With solid data already being presented and more possibly on the way, the company could be entertaining offers for marketing or licensing the drug. Such an announcement could be on the way, but should only be construed as a speculative possibility at this time. Another bit of logic to be considered is that the offering priced at yesterday's close with no discount noted could be indicative of solid data and a solid regulatory path and perceived marketing of the product in the future. A solid apparent future can give comfort to underwriters who would desire share price discounts in order to assure their interests are protected if they had significant concerns about the company's future.
Interested investors should perform additional research in AcelRX before opening a position in the company's common shares.

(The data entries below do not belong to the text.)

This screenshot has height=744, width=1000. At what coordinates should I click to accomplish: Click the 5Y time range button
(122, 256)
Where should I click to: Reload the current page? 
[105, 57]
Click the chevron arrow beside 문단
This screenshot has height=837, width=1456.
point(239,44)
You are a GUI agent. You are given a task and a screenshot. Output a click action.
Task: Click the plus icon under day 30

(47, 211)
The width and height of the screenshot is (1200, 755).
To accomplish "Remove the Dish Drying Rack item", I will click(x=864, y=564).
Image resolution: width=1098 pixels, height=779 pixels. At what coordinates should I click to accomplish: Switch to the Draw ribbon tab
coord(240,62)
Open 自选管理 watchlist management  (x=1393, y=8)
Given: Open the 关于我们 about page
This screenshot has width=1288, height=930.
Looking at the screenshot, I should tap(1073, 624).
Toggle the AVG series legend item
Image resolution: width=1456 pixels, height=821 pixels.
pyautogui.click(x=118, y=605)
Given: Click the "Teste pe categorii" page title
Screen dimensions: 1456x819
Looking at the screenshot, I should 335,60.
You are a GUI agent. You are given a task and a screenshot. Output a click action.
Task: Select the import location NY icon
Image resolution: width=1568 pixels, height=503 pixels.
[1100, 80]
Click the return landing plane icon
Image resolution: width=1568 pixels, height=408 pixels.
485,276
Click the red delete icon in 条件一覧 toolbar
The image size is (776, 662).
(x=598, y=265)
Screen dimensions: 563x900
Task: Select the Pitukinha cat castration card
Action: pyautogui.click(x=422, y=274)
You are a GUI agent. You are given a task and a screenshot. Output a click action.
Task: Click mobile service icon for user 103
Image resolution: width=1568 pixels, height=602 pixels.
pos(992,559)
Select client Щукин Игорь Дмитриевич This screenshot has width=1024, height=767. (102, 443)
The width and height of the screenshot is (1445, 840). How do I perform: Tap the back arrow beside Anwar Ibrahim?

The company is still a development phase company with no real source of revenue and still has to finish navigating the regulatory pathway to approval, if it is given. The company is likely entertaining offers for partnering or licensing out the therapy, which may or may not occur or be announced in the near future. AcelRX is planning on submitting a new drug application (NDA) to the FDA in mid 2013, providing another significant catalyst to keep investor attention in the coming months. Another likely catalyst will be the submission for European marketing approval, also likely to happen in H1 2013. The phase 3 trial design was construed as acceptable by the FDA as well as the European Marketing Agency to enable consideration for marketing approval in the European markets if the trial met its designed endpoints. If all goes well and as planned for AcelRX in 2012, the company could have a marketed product in the U.S. and Europe with a partner to shoulder at least some of the initial costs by the end of the year. Investors are advised to perform their own risk assessments and determine if this is a suitable investment for them in 2013. Unknowns always lie in wait, but the author believes this to be a solid investment going forward and will likely maintain a long position throughout all or most of 2013.